Neglected Tropical Diseases (NTDs) perpetuate socioeconomic instability in profoundly impoverished developing countries. Of the 17 diseases categorized by the World Health Organization as NTDs, eight are caused by parasitic worm infections that inflict crippling morbidity and significant mortality. Economic deprivation within affected areas provides very little financial incentive for the pharmaceutical industry to pursue discovery and development of new drugs to combat these infections. This has resulted in the designation of such maladies as NTDs, recognizing the disproportionately small investment in research and development toward new treatments relative to the magnitude of human suffering caused by the pathogens.

Lymphatic filariasis (LF) is an NTD caused by parasitic nematodes, including Brugia malayi, which are transmitted through the bite of infected mosquitoes. Adult parasites reside in the lymphatic vasculature of infected humans, causing lymphedema (with elephantiasis as the most extreme manifestation), hydrocoele, inflammation, dermatitis and long-term disability. The prevalence of LF is staggering; over 120 million people are infected, with over 1.4 billion at risk in 73 endemic countries.

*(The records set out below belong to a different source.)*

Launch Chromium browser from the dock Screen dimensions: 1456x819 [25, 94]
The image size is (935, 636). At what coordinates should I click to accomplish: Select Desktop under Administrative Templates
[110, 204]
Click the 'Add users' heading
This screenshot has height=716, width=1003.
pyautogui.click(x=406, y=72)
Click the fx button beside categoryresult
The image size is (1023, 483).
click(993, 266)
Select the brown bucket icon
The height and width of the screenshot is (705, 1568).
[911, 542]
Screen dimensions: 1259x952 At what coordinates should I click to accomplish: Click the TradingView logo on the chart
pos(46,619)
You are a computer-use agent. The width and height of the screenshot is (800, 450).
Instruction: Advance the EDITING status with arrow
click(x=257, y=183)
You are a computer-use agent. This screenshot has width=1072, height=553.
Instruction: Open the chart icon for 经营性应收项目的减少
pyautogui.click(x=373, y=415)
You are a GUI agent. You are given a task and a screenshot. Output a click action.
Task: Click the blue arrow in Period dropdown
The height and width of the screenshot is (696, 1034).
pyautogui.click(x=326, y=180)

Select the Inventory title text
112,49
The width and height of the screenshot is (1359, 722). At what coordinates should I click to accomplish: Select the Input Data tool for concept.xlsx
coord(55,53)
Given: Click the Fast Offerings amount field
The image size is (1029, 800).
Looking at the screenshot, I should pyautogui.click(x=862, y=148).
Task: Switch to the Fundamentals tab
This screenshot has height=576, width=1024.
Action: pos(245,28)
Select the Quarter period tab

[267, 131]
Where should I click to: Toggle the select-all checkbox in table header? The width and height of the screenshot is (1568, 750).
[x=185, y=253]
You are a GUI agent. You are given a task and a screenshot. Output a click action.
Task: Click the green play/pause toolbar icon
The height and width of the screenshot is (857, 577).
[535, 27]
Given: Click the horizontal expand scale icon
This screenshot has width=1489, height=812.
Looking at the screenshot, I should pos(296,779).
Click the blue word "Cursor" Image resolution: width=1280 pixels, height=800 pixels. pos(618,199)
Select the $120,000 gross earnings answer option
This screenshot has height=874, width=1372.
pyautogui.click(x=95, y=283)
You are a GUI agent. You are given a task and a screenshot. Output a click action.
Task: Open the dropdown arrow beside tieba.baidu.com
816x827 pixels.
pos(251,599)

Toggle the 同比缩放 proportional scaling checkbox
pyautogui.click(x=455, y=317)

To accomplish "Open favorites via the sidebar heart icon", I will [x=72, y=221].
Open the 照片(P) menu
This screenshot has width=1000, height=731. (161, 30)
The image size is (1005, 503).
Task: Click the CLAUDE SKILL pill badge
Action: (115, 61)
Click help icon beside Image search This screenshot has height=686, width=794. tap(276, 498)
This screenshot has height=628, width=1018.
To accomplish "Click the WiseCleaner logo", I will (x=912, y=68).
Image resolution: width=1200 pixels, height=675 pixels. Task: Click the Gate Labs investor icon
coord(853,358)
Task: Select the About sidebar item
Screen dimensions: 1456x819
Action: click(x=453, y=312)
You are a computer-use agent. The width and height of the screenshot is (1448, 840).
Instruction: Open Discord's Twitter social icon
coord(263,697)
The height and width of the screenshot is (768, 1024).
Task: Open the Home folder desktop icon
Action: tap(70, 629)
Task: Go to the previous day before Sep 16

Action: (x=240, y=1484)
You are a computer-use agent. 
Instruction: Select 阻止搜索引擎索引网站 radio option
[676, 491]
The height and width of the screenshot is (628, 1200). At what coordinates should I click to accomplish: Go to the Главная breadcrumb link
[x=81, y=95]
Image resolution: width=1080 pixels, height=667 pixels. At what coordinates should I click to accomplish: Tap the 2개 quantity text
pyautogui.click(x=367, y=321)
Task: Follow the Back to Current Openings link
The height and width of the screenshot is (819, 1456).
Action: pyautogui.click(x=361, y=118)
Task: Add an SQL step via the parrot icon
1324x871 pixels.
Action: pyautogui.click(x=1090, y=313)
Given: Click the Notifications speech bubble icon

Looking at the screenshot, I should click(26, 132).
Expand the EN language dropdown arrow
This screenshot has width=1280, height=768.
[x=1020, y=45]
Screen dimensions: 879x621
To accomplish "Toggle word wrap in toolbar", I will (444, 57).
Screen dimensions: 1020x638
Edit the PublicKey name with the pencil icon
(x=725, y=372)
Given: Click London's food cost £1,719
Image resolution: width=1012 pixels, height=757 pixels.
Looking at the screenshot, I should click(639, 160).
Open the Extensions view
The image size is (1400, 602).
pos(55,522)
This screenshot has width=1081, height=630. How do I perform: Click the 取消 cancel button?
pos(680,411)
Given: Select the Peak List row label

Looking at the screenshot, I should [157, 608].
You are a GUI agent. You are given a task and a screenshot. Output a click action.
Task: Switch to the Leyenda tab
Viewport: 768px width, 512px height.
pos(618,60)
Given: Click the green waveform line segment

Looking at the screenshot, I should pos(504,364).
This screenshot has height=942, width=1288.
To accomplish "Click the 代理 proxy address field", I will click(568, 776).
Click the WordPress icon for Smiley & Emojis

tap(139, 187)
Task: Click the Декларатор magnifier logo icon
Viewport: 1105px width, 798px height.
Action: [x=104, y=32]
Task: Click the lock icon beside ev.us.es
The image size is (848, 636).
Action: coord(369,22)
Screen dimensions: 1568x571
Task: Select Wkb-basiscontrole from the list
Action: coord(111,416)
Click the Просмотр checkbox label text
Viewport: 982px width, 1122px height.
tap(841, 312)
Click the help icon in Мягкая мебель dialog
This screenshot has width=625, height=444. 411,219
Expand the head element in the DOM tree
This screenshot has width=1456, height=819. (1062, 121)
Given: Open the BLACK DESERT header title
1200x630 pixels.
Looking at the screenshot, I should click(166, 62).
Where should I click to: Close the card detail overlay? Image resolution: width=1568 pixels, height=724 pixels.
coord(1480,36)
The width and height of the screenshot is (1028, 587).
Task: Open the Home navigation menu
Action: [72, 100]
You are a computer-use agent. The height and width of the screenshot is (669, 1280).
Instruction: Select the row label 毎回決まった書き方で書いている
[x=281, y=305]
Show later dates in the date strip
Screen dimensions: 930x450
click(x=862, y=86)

Schistosomes, the etiological agents of schistosomiasis, infect over 200 million people with more than 650 million at risk. Unlike B. malayi, these worms are flatworms, a different phylum to nematodes with very different biology. Adult worms live in the vasculature and release eggs, which cause most of the pathology associated with the disease including urinary tract damage, hepatomegaly and hypertension.

Our ability to control diseases like LF and schistosomiasis is hampered by a lack of effective anthelmintic drugs. For example, praziquantel is the only available drug in most parts of the world for the treatment of schistosomiasis, and new, more effective drugs are urgently needed. Identifying potential new drugs is challenging, however, because we simply do not understand enough basic parasite biology. The goal of our lab is to address this problem. We integrate molecular biology, physiology and computational biology approaches to shine a light on fundamental aspects of nematode and flatworm biology. By better understanding how these parasites function and establish infection we hope to reveal pathways that may be exploited by new control strategies, positively impacting the health of hundreds of millions of people worldwide that suffer from NTDs caused by worms.